Chassant cette idée de mon esprit, je ne tarde pas à sortir de la maison pour ne plus y penser.

-Ah, on dirait que Joy est réveillée ! Fini de manger tranquille, je m’en occupe ! S’exclame alors Maetha.
Laissant son époux finir de déjeuner sur le canapé, Maetha se rend rapidement à l’étage pour rejoindre la chambre de Joy. La fillette est tranquillement en train de jouer avec ses cubes en bois, s’amusant à faire des tours avec. En voyant sa grand-mère, elle affiche un grand sourire innocent.

-Eh bien ma puce, on dirait que tu es bien réveillée ! Aller, c’est l’heure du bain ma grande !
-Non ! Veux pas prendre de bain ! Proteste aussitôt Joy en secouant la tête de droite à gauche en affichant une moue boudeuse.
-Si si, au bain ! Sinon, Mamie va appeler les aliens ! Fait-elle mine de menacer. Aussitôt, les yeux de Joy s’arrondissent comme des soucoupes.
-Des a-li-ens ? S’exclame-t-elle en articulant chaque syllabe.
-Oui les aliens ! Et ils adorent les petites filles qui sentent mauvaises ! Et tu peux me croire, je les ai déjà vu !
-Bain ! Bain !
-J’aime mieux ça !

Maetha n’est pas forcément très fière d’utiliser ce subterfuge pour contraindre à sa petite fille à prendre son bain. Ce n’était pas la première fois qu’elle menaçait de faire venir les aliens et cela marche à tous les coups. Mais, Joy semble davantage fascinée que terrifiée. Elle pose, ou du moins essaie, plein de questions à sa grand-mère sur ces mystérieux aliens, venant d’un autre monde et adore l’entendre raconter ses histoires.
-Bouaaah ! Le méchant alien éponge vient t’attaquer ! S’exclame joyeusement Maetha en utilisant une voix grave tout en approchant l’éponge de Joy pour lui mettre de la mousse sur le bout du nez.
-Aaah ! Cana aide moi !! Se prête-t-elle au jeu en tendant son canard en plastique vers l’éponge maléfique.
-Canard ma puce, ca-nard. La corrige aussitôt Maetha. Les aliens ont besoin de précision pour avoir peur !
-Bouh ! Réplique alors Joy en éclaboussant sa grand-mère.

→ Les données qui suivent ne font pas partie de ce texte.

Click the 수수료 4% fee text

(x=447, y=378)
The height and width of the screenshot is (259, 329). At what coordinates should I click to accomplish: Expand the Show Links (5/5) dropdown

-Mamie, sont comment les a-li-ens ? L’interroge Joy après que Maetha l’ait sorti du bain et habillée d’une adorable petite robe jaune.
-Ils sont tout vert ! Ou tout bleu … Ca dépend desquels. Et ils vivent dans l’espace ! Mais ne t’inquiète pas, maintenant tu es toute propre, ils ne viendront pas te chercher ! Lui assure-t-elle avant de se pencher pour lui avouer, comme une confidence. Mais pour tout t’avouer, les aliens, ils ne sont pas si vilains que ça.
-Oooooh ! Gentil a-li-ens ?
-Oui, c’est ça, gentils !

Après ce bon bain, Joy se dépêche de retourner dans sa chambre pour profiter de sa maison de poupées. Et il ne faut pas très longtemps pour réclamer sa grand-mère, afin qu’elle vienne jouer avec elle.
Maetha ne se fait pas prier. Elle se dépêche de rejoindre sa petite-fille et s’installer avec elle sur le sol. Elle sait que ce n’est pas forcément une bonne idée, qu’elle aura beaucoup de mal à se relever au vue de son grand âge, mais ce n’est pas grave. Elle renoncerait pour rien au monde de jouer avec sa petite fille ! Et puis, Nick l’aidera à se relever ! Elle n’aura qu’à crier au secours !
-Mamie, a-li-ens ! S’exclame Joy en tendant une poupée à Maetha.
-C’est une alien ? D’accord ! Mouahahahahaha je viens conquérir le monde !!
-Non ! Gentil a-li-en !! Proteste aussitôt la fillette.
-Oups ! Pardon ! Hey coucou ! Je viens faire du tourisme ! Il y a quoi à visiter par ici ? Il y a du gloubi-boulga à manger ?
-Beeeeh non !! Grimace aussitôt Joy à l’entente de ce mot bizarre, faisant rire sa grand-mère, attendrie par sa frimousse et son petit nez froncé.